Esta pirámide construida desde la cúspide del poder político y económico, va descendiendo de forma autónoma hasta alcanzar los niveles más bajos. No hacen falta cursos de instrucción, ni de perfeccionamiento. La transmisión es perfecta. Hace poco, Oriol Junqueras, que fue antes de su inhabilitación profesor, intentó alfabetizar e ilustrar a los internos de Extremera, en los tiempos que sufrió prisión por avalar un referéndum democrático para Catalunya.

Como es normativo, los presos deben presentar miles de instancias para intentar normalizar su existencia en el interior de los muros penitenciarios. Junqueras, que ya había establecido un grupo de internos a los que enseñar cuatro cosas, fue señalado por un funcionario que lo corrigió. Para educar, como para solicitar más papel higiénico, también hay que rellenar una instancia. Así que el líder catalán completó el papel timbrado especifico señalando que iba a impartir clases de historia. Su especialidad. Un anónimo funcionario, que conocía perfectamente las reglas del juego global, le contestó por escrito que “no se pueden dar clases de historia porque la historia es un arma de manipulación masiva”. Así que Junqueras lo intentó de nuevo, esta vez añadiendo que las clases serían de filosofía. La respuesta de manual: “no se puede dar clases de filosofía porque la filosofía ayuda a cuestionar el orden existente”.

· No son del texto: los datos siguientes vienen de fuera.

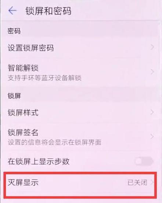Open 设置锁屏密码 setting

Hombre, Junqueras. Te lo podías haber imaginado, le dijeron los presos. Elige algo neutral, que ya sabemos cómo se las gasta el sistema. Así que Oriol fue a lo sencillo, matemáticas. Pero el régimen que dicta las normas morales, y por tanto políticas, halló la respuesta: “no se pueden dar clases de matemáticas porque las matemáticas pueden usarse para delinquir”.

Si los de uniforme y sotana han marcado durante siglos la moralidad oficial, un sector de la sociedad civil se ha venido arriba para acompañar a la policía de la moral de siempre, repartiendo carnés entre sus colegas y ejerciendo labores de corrección social. De manera gratuita, pero con la intención de modificar a su antojo las normas sociales no escritas. Lo que antes era un simple comentario de taberna, ahora se ha convertido en una sesuda reflexión gracias a la visibilidad de las redes sociales. Antes, esa reflexión no era sino una majadería más. Hoy, sin embargo, gracias a las aplicaciones del teléfono y su repercusión inmediata, lo que sigue siendo una majadería se puede convertir en un ataque contra la libertad de alguien que ni siquiera se ha enterado de que ha sido nombrado.

La pandemia ya creó una nueva categoría, con la policía de los balcones, capaz de incriminar a un perro por bajar a mear dos veces al día cuando la norma sanitaria imponía una. Desde entonces, los policías de la moral han ido creciendo, aupados en esa ñoñería que nos va a convertir en seres insulsos, desapasionados. Desde que Jon Maia escribió la letra que musicó Ken Zazpi, aquella de “Itsasoa gara”, (que me perdonen Maia y Elorrieta por el recurso) nos quieren equiparar al agua: incoloros, inodoros e insípidos.

La última a propósito del carnaval. En aras a esa corrección moralista, que me recuerda a la que imponía la religión, no hemos podido disfrazarnos de negros, chinos o esquimales. ¿Andaluces o toreros? ¡Por Dios! Tampoco de animales, porque se les “cosificaba”. ¿Mujeres por hombres, hombres por mujeres? Ni me atrevo a comentarlo. Al final, únicamente serán políticamente correctos los bomberos (policías) del distópico “Fahrenheit 451” de Ray Bradbury. Al tiempo.